Premier Heart’s Multifunction CardioGramTM (MCG) is a new test which captures the functioning of the entire cardiometabolic system, amazingly with a technology that is similar to EKG, but uses just two leads, not twelve, and in the background, via massive computing resources in a datacenter, it performs an incredibly extensive modeling of the functioning of the entire cardiometabolic system, and is capable of detecting with precision an accurate diagnosis and prognosis for heart disease, but also detect other dysfunctions, such as pre-diabetes, diabetes, and some cancers, and more. On 3/13/2024 I ended up being recorded speaking to a nursing organization.

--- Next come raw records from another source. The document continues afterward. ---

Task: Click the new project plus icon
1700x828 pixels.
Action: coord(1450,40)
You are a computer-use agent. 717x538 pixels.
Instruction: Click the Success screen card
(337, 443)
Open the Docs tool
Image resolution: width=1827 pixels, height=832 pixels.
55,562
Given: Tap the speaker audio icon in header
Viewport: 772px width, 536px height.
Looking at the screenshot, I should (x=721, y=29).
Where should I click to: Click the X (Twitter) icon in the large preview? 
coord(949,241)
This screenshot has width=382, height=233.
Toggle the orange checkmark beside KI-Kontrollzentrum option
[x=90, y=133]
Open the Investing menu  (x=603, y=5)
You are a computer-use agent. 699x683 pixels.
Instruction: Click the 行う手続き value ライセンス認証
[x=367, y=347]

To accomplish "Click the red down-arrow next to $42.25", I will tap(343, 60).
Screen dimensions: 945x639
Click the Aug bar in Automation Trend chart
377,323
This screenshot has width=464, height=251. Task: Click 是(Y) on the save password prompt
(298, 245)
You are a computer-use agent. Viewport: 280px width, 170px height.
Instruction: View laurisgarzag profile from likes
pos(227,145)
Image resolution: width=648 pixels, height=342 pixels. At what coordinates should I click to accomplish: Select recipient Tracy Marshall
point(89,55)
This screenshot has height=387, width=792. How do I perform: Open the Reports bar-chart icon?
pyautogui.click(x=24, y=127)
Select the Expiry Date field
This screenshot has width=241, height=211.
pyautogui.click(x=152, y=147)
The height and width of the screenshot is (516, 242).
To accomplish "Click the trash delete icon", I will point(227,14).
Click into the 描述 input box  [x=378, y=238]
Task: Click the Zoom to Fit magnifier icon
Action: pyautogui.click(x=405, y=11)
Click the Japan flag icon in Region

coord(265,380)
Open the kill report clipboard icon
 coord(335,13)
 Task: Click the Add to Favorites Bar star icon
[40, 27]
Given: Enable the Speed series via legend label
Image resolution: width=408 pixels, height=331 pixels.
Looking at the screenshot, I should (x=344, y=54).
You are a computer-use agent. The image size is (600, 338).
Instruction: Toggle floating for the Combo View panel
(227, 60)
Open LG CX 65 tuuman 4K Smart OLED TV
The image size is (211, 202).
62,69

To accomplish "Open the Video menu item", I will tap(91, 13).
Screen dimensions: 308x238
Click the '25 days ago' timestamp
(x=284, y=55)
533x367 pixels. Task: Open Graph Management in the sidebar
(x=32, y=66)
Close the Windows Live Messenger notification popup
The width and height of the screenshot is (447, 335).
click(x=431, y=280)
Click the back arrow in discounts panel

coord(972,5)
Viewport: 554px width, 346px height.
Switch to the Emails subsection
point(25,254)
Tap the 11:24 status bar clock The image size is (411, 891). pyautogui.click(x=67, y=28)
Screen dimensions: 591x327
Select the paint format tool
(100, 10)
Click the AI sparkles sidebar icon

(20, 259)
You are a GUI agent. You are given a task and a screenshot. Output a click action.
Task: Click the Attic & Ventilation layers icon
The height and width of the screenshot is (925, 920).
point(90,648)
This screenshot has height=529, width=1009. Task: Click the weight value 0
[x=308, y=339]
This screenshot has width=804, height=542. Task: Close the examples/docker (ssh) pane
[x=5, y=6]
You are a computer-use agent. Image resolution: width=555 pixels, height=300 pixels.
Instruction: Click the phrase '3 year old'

It was a bit improvisational, for I was not expecting it, but it covers the main points.

Rogier van Vlissingen MCG Presentation to Remnant Nurses

The Main Points

  • MCG is a functional test, not a structural test. It captures the entire cardiometabolic system.
  • MCG excels at conclusive (ca. 95% accurate) diagnostics and prognostics of the entire cardiometabolic system and enables early detection of emerging problems.
  • The center of gravity for cardiac care will now shift to primary care, with the emphasis being on prevention and lifestyle changes.
  • Referrals will now go from the cardiologists back to lifestyle medicine, and from primary care, referrals will be accompanied by an absolutely conclusive diagnosis, making most legacy tests obsolete, for they do not add any worthwhile data, and mostly have low accuracy – EKG, angiograms, Stress tests and the like.
  • Japan is a decade ahead of us with adopting this testing technology, and Keio University in Tokyo, which could be considered an equivalent to Harvard Medical or the Cleveland Clinic in the US, has long since begun to standardize on this test, using two machines on each floor.
  • The availability of this test is especially important for vulnerable populations, like South East Asians (India, Pakistan, Bangladesh), who typically have smaller diameter bloodvessels. In those communities the first heart attacks are in the early forties, and sometimes late 30’s. The organization Our Health, based at MIT and Harvard, has already demonstrated that lifestyle can eliminate this 20-year disadvantage in CAD by lifestyle. Early detection makes all the difference, and MCG can do it. Routine testing in those communities should start in the late 20’s or at the latest at age 30, while lifestyle changes can largely prevent problems.
  • Misdiagnoses of heart problems are a frequent occurrence, but MCG can sort them out time and again. Damar Hamlin was one case in point, and a group around him is working on mobile clinics for sports venues, equipped with the MCG test.
  • The test can be administered in a clinic, but also by the bedside, for it is based on a portable computer, with just two leads. It takes 10 minutes laying down.
  • Clarification: MCG does 82-second recordings repeated five times continuously. Then, assuming adequate broadband coverage, the system reports back in seconds after that.
  • Clarification: Highmark’s local coverage policy states that they will pay four times a year, quarterly on average, it is just that certain legacy tests are not reimbursable within six months after an MCG.